-- Texto do documento --

::::

Começar
esse texto é uma tarefa complicadíssima. E talvez a melhor forma de tentar
cumprir essa tarefa é reconhecendo tamanha complicação, como uma desculpa a ser
usada quando qualquer comparação feita no decorrer das palavras pareça
hipócrita ou contraditória... Bom, se bem que escrever é pisar em ovos, então,
que seja.
Creio
que é chegada a hora de falar da fase mais difícil da minha vida – não só da
minha vida, feliz ou infelizmente.
Lembrei-me
deste momento tão esperado após tomar um bom banho e colocar as ideias confusas
de fim de semana no lugar. Acredito em purificações através do simples ato de
se banhar, de lavar o corpo, de refrescar a mente e se esquecer dos problemas
(ou ter mais clareza para solucioná-los) durante alguns minutos. Talvez tenha
sido um bom banho que tenha me tirado dessa fase... Um só não. Acho que foram
vários. É peso demais pra uma ducha só.

::::

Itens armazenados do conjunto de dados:
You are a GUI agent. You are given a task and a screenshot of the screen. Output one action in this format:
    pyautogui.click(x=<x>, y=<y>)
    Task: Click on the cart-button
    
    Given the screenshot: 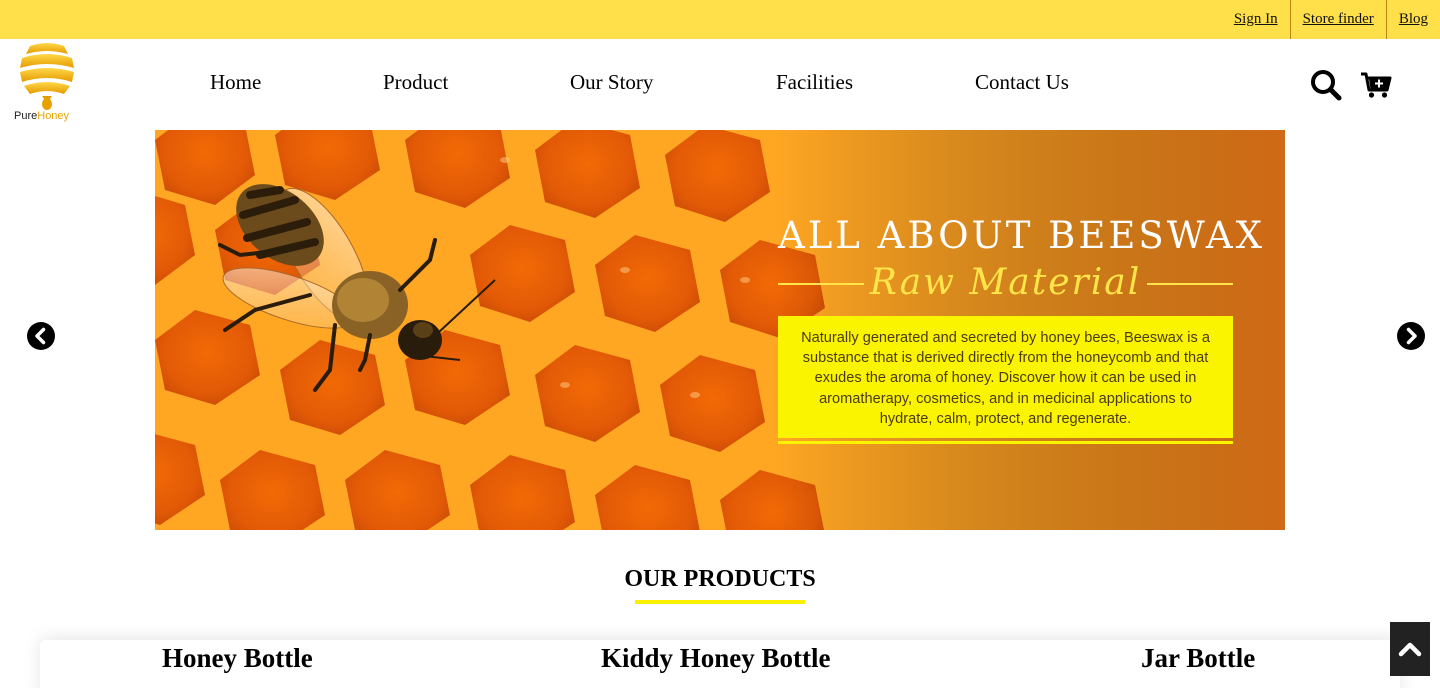 What is the action you would take?
    pyautogui.click(x=1376, y=85)
    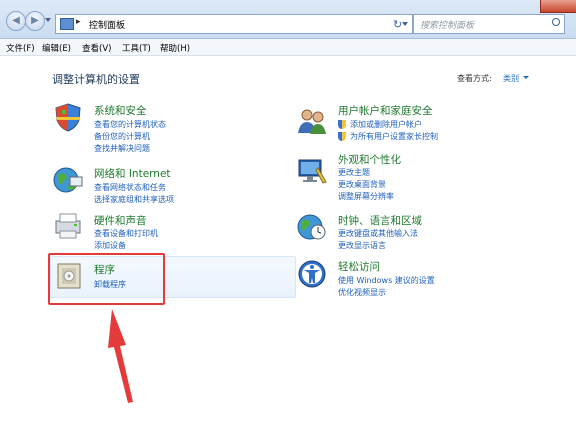 The height and width of the screenshot is (422, 576). Describe the element at coordinates (556, 22) in the screenshot. I see `search-icon` at that location.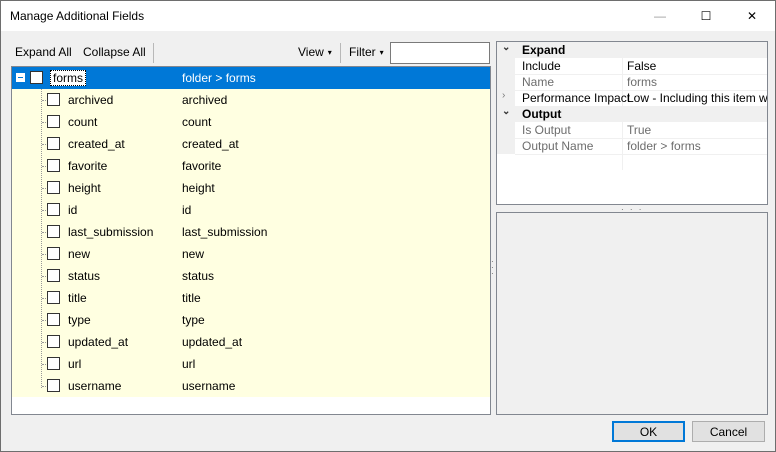 This screenshot has width=776, height=452. What do you see at coordinates (558, 146) in the screenshot?
I see `property-key: Output Name` at bounding box center [558, 146].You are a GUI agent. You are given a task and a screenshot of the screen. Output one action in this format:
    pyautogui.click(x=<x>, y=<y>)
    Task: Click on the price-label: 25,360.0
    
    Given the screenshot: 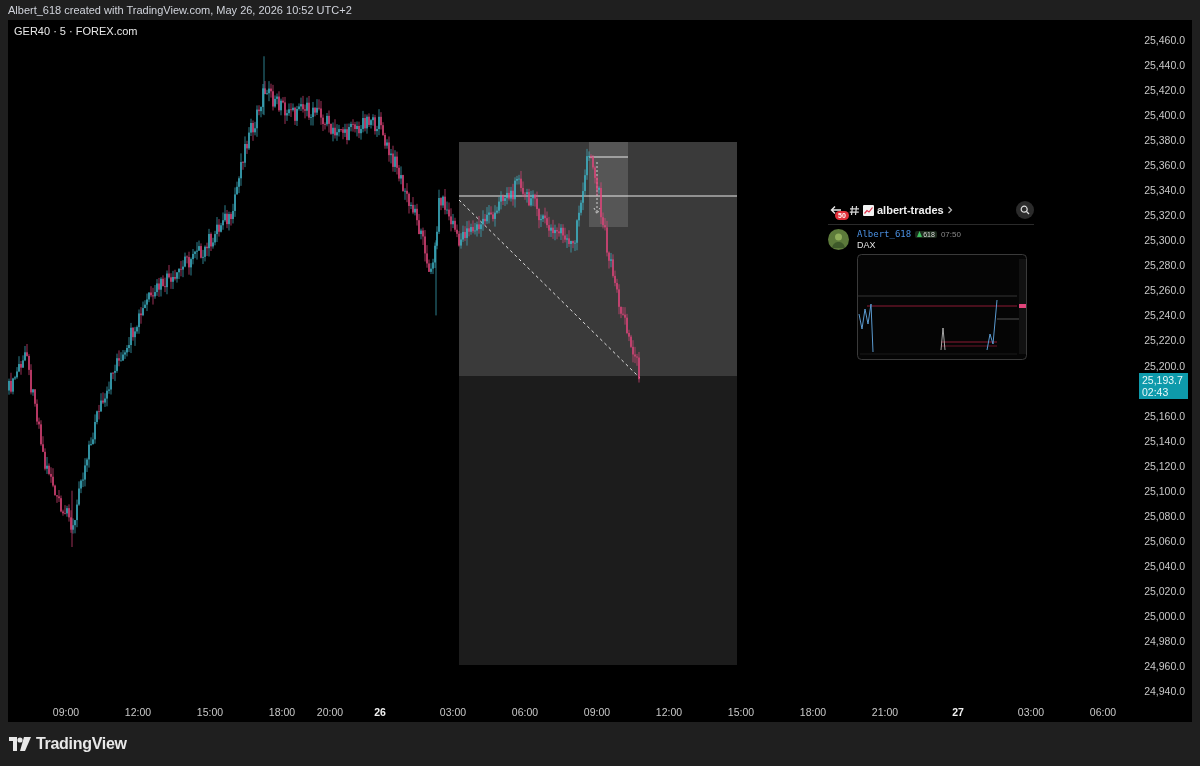 What is the action you would take?
    pyautogui.click(x=1164, y=166)
    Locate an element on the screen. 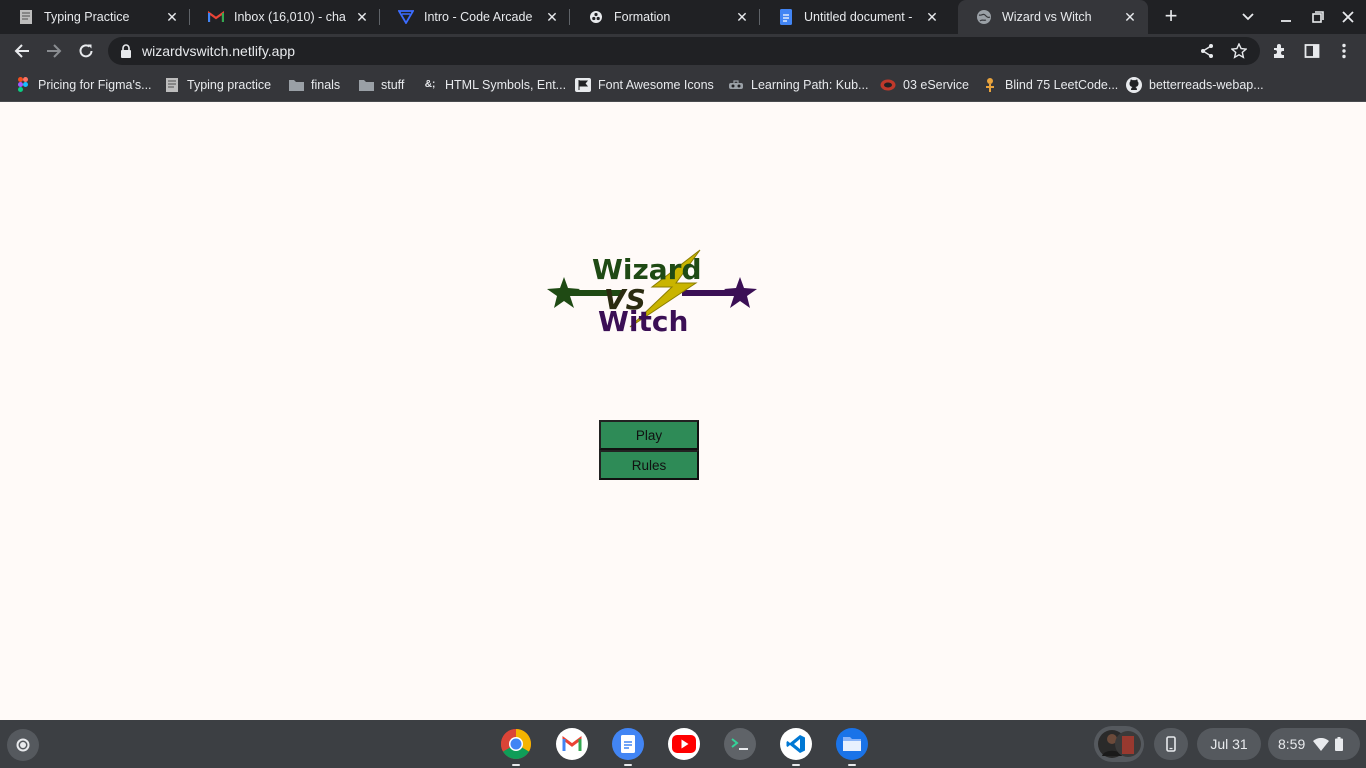 This screenshot has height=768, width=1366. wizard-vs-witch-logo: VS Wizard Witch is located at coordinates (652, 293). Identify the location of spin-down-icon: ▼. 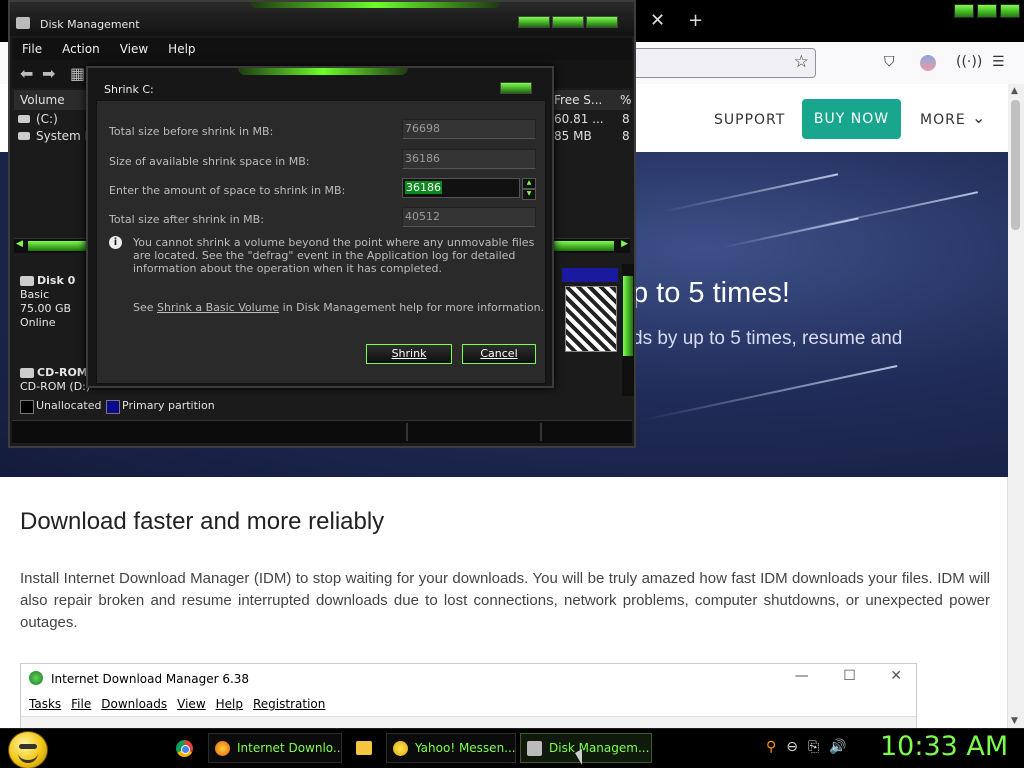
(529, 194).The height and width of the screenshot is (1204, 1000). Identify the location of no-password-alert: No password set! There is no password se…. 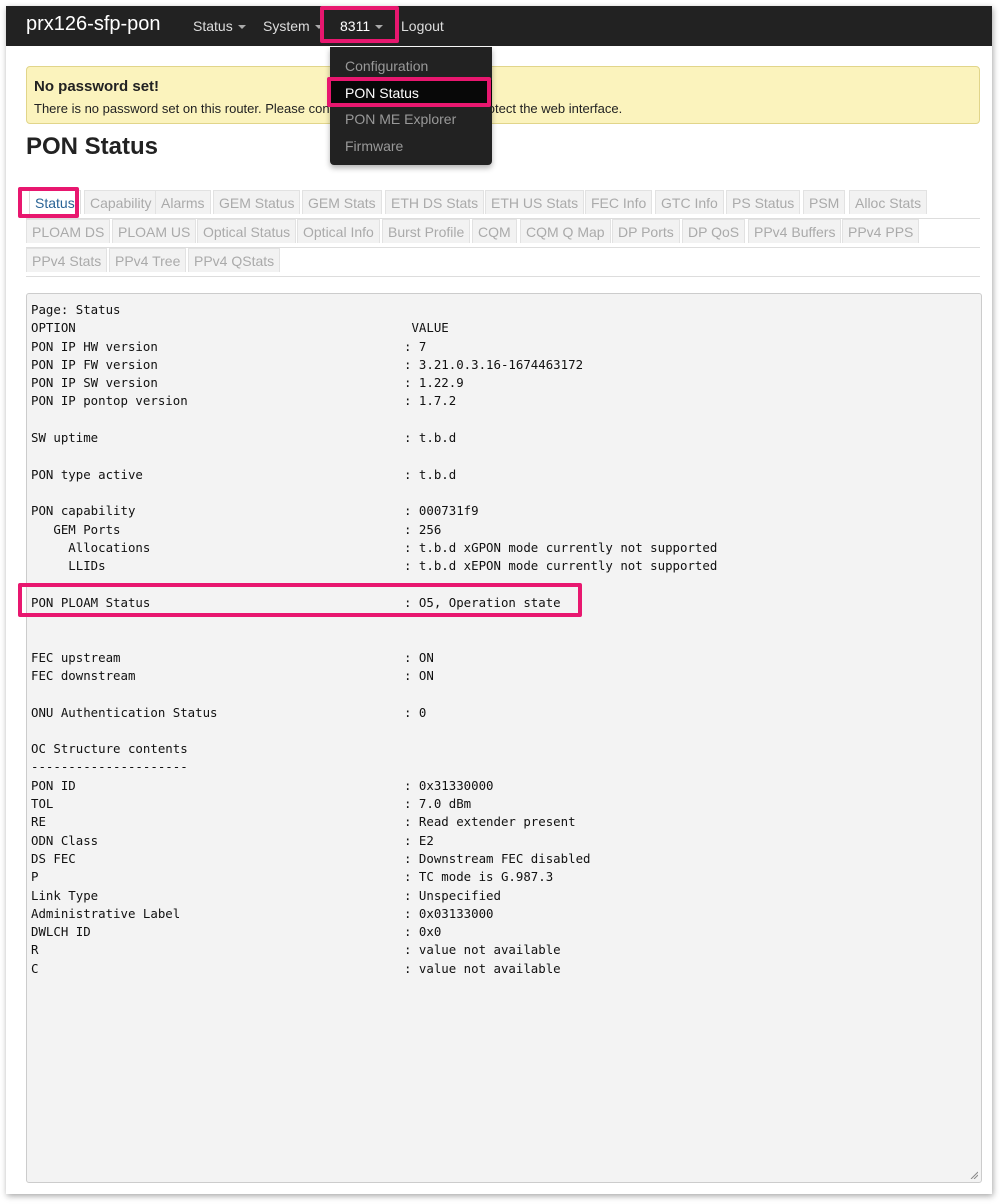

::::

-- Ordem de trabalho --
Dê continuidade ao texto sobre a fase mais difícil da vida e o efeito purificador dos banhos, a partir da última frase dele.

-- Resposta à tarefa --
Sempre
que leio a palavra “adolescência” em jornais, revistas, livros ou em qualquer
lugar, ou até mesmo quando ouço essa palavra sair da boca de alguém em alguma
conversa formal ou informal, sinto um ar pejorativo. Como se ser adolescente
fosse um crime, um desacato à vida, à moral e aos bons costumes. Adolescentes
são chatos, porque parecem bichos escrotos que saíram dos esgotos, como diz a
música dos Titãs. Adolescentes são rebeldes sem causa, são crianças que se
acham adultos, são adultos que se acham crianças. Deviam dormir e acordar com
vinte anos, quando as responsabilidades são irrecusáveis e os pais nada mais
são do que aqueles simpáticos senhores que vez ou outra nos lembramos de
telefonar e dizer que a vida vai bem, e que aquele almoço de domingo fica pra
um domingo que ninguém sabe quando vai ser, mas que chama educadamente de “próximo”.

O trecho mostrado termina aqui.